Vitamin A Deficiency Aggravates Rotavirus Infection in CD-1 Mice Through Extensive Involvement of the Gut

Abstract

Rotavirus (RV) is one of the leading causes of life-threatening viral gastroenteritis in infants and animals. More than 100 million children live in endemic areas where they are at risk of rotavirus infection. In the western world, rotavirus is usually a self-limiting disease that involves no major sequelae; however, in the developing world it often leads to morbidity and mortality. One of the major components influencing the prognosis of rotavirus-infected children is their nutritional status.
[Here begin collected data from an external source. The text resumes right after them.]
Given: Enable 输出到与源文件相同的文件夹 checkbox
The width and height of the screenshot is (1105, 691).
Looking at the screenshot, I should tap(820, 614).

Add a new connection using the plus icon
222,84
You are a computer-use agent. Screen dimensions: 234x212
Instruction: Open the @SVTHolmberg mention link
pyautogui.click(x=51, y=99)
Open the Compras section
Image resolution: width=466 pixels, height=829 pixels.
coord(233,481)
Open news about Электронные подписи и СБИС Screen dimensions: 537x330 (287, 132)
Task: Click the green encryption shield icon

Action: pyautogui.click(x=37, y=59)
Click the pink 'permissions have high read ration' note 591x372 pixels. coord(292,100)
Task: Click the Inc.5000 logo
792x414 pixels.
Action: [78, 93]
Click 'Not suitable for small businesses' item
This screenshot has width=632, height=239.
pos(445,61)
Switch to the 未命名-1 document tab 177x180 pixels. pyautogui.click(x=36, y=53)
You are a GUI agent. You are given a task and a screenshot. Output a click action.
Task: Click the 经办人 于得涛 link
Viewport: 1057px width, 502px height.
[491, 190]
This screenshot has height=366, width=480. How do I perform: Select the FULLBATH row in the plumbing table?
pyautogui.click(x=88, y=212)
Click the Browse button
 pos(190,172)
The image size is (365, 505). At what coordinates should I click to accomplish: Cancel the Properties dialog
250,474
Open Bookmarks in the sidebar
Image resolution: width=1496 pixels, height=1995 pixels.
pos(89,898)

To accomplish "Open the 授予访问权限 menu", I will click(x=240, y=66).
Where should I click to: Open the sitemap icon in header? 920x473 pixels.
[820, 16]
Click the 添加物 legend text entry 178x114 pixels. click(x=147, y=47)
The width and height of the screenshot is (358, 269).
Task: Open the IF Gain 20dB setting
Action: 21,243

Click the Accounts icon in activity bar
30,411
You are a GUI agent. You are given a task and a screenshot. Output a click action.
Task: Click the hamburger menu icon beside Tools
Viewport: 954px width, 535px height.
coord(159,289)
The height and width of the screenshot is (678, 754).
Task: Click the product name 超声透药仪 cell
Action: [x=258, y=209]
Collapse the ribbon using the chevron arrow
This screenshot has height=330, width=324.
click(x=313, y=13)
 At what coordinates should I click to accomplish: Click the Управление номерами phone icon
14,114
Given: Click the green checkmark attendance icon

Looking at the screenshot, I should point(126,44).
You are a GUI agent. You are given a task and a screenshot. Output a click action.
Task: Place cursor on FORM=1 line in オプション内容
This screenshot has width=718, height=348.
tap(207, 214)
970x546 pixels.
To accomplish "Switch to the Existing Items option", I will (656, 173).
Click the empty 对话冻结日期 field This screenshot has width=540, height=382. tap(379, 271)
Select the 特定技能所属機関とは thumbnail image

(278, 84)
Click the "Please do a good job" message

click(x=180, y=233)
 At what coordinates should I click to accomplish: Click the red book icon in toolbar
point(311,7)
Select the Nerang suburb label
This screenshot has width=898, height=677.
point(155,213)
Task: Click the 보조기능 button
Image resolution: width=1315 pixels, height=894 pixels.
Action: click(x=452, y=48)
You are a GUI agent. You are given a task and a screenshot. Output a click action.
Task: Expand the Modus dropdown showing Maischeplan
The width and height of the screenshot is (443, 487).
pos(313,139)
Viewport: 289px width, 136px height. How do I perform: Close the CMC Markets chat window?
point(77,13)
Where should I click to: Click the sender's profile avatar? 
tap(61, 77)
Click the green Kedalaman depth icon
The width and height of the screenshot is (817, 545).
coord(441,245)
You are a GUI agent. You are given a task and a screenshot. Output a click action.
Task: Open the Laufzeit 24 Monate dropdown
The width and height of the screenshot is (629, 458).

The prevalence of vitamin A deficiency in developing countries, where RV infection can be fatal, encompasses up to 40% of preschool children. We hypothesized, therefore, that vitamin A deficiency in an animal model would aggravate the course of rotavirus disease. CD-1 mice were infected with RV and fed either vitamin A-sufficient or vitamin A-deficient diets. Histological components of the small intestine and colon, stool samples from which rotavirus was recovered, and vitamin A levels were examined. Flattening of the villi along the duodenum was observed in both rotavirus-infected and non-infected vitamin A-deficient mice. Maximal effect was obtained with a combination of vitamin A deficiency and RV infection. The colon of vitamin A-deficient, infected mice displayed a significantly (p < 0.05) smaller glandular area and higher level of mucin, and viral excretion in the stool became significantly (p < 0.01) increased and lasted longer than in controls. We conclude that vitamin A deficiency aggravates the course of RV infection through both small intestinal and colonic damage.